Divorciada, mi esposo me lanzó una vieja almohada con una mueca de desprecio. Cuando la abrí para lavarla, me quedé helada con lo que encontré dentro…

Era la almohada que había traído de la casa de mi madre en un pequeño pueblo de Oaxaca, cuando me fui a la universidad en la ciudad. Y me la llevé cuando me casé porque me costaba dormir sin ella. Él solía quejarse de eso, pero yo la conservaba igual. Salí de esa casa en silencio.

Ya en mi cuarto rentado, me quedé mirando la almohada, aturdida. Pensando en sus palabras sarcásticas, decidí quitarle la funda para lavarla, al menos para poder dormir bien esa noche, sin soñar con recuerdos dolorosos.
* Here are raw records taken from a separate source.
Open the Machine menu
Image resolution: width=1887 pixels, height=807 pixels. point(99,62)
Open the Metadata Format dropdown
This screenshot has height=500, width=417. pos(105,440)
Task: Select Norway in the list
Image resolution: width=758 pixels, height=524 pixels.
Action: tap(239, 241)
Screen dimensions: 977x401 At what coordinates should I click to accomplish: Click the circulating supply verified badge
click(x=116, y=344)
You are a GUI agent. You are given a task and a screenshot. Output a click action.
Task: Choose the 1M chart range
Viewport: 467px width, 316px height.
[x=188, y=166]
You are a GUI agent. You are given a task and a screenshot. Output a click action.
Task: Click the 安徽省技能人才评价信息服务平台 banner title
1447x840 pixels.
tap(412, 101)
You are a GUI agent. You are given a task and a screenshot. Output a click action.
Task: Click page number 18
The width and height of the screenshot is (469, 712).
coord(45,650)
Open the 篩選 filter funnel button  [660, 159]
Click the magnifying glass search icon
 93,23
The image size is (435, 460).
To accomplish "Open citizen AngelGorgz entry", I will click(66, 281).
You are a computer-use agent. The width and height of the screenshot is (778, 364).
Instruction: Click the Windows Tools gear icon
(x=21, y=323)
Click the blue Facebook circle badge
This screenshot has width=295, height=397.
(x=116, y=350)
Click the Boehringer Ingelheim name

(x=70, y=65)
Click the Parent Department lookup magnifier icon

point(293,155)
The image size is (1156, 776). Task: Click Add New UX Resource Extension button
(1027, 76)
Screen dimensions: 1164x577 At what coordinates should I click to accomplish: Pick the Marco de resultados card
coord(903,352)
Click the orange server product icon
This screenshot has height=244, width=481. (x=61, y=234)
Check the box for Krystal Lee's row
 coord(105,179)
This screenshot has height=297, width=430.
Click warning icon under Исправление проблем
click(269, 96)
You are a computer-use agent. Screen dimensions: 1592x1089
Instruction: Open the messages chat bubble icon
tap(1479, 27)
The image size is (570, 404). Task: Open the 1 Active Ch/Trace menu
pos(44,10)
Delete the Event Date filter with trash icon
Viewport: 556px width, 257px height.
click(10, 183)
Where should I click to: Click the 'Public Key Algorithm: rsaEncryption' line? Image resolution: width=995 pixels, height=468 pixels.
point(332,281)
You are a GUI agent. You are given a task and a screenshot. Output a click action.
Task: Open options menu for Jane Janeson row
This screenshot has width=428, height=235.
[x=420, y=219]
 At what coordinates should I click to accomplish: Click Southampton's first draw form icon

Al abrir la funda, sentí algo extraño. Había algo abultado dentro del relleno de algodón. Metí la mano y me detuve en seco. Un pequeño bulto de papel, envuelto cuidadosamente en una bolsa de nailon. Lo abrí con manos temblorosas.
Dentro había un fajo de billetes, todos de 500 pesos, y un papel doblado en cuatro.
Lo abrí. Era la letra temblorosa y familiar de mi madre:

“Hija mía, este es el dinero que guardé para ti por si pasabas por momentos difíciles. Lo escondí en la almohada porque temía que fueras demasiado orgullosa para aceptarlo. Pase lo que pase, no sufras por un hombre, mi niña. Te quiero mucho.”

Mis lágrimas cayeron pesadas sobre el papel amarillento. Recordé el día de mi boda, cuando mi madre me dio la almohada diciendo que era muy suave, para que durmiera bien.
Me reí y le dije: “Te estás poniendo vieja, mamá. Qué cosas dices. Héctor y yo vamos a ser felices.”
Mi madre solo sonrió, con una mirada lejana y triste.
Abracé la almohada contra mi pecho, sintiendo como si mi madre estuviera a mi lado, acariciándome el cabello y consolándome.